▶ Activity: Look below for the line containing "Identify the click" and the line containing "Статус заказа (444, 13)"; repeat exactly those two lines and all lines between them, and nothing else.

Given information: Begin

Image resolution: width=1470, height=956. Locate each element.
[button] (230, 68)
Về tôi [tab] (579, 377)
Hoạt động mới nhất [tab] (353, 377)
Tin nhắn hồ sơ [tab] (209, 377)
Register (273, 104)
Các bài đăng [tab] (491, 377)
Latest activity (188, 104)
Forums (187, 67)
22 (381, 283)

Given information: End
Given information: Begin

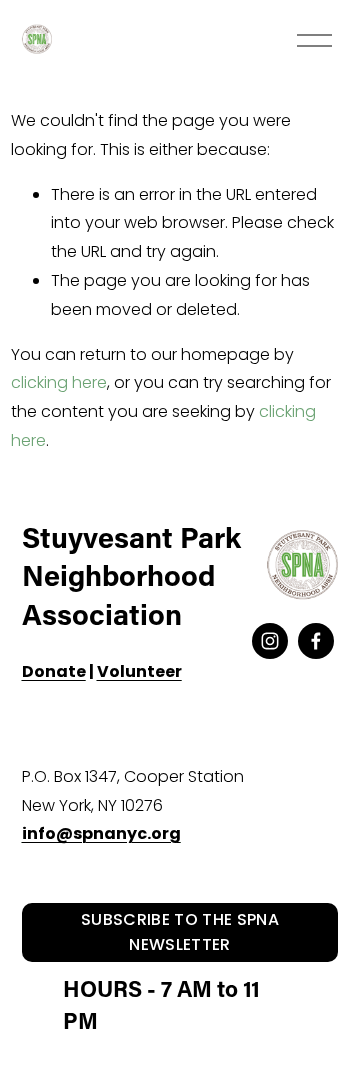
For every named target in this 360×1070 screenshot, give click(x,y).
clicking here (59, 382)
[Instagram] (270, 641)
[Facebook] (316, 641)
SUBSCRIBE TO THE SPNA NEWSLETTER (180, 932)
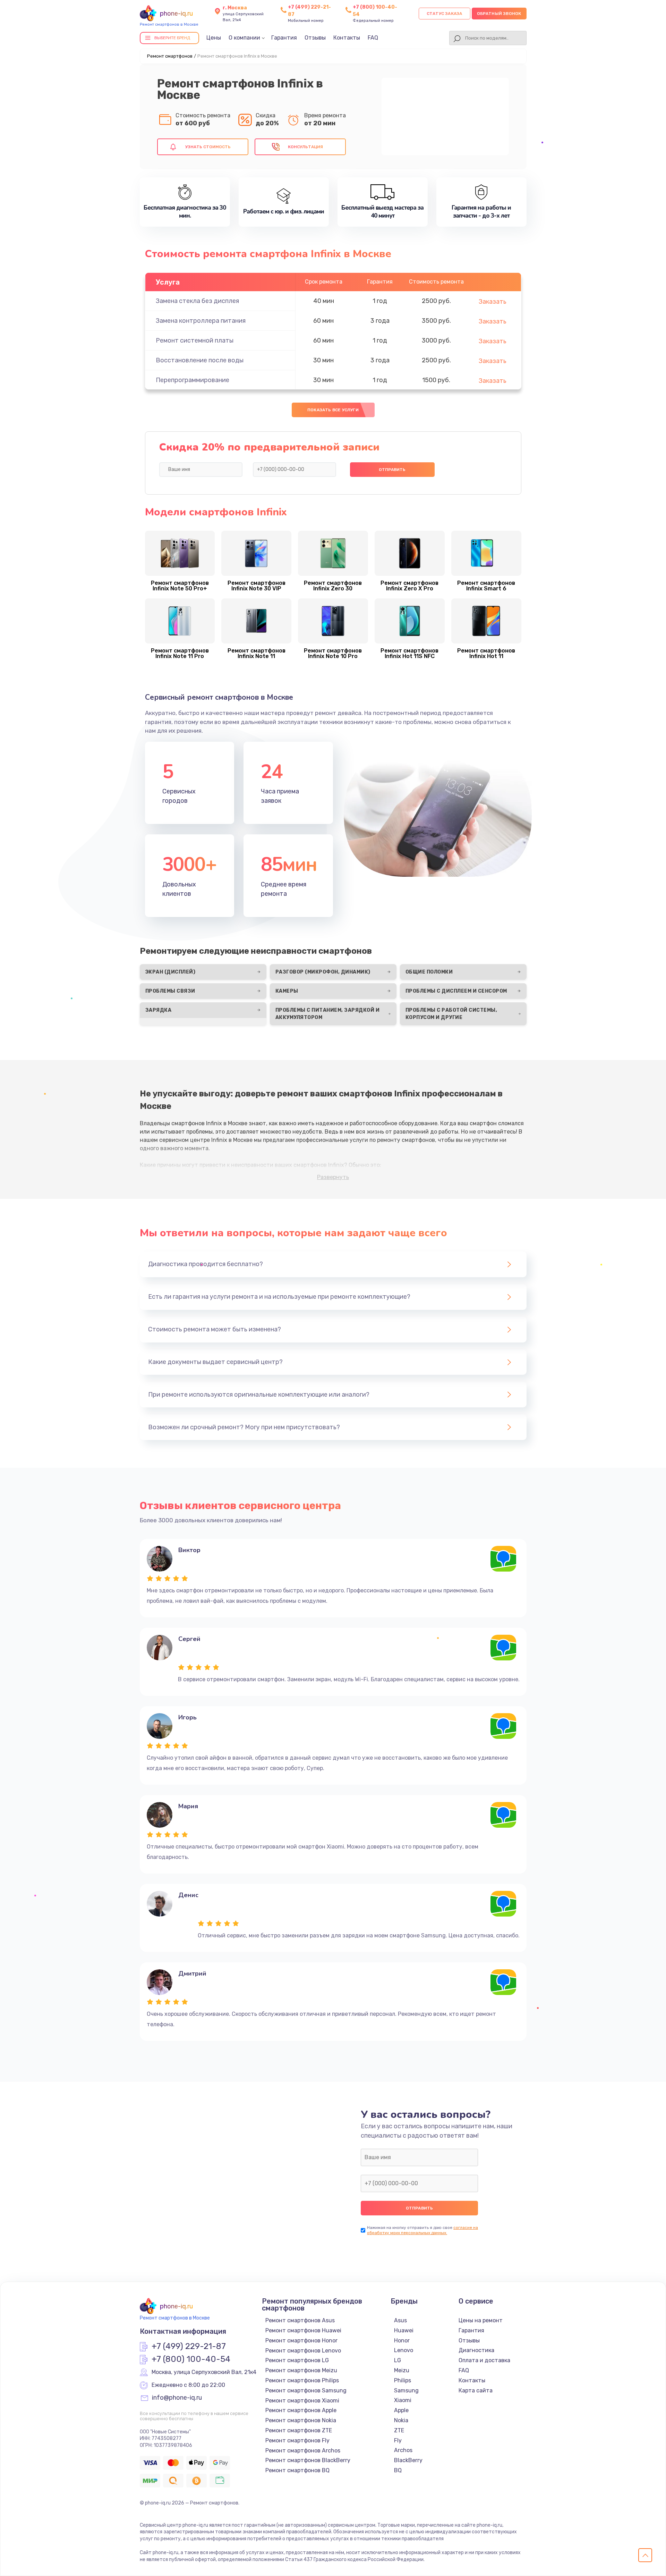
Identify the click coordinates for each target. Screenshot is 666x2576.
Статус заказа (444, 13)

Given information: End

▶ Answer space:
Identify the click coordinates for each target. Screenshot is 666x2576.
Статус заказа (444, 13)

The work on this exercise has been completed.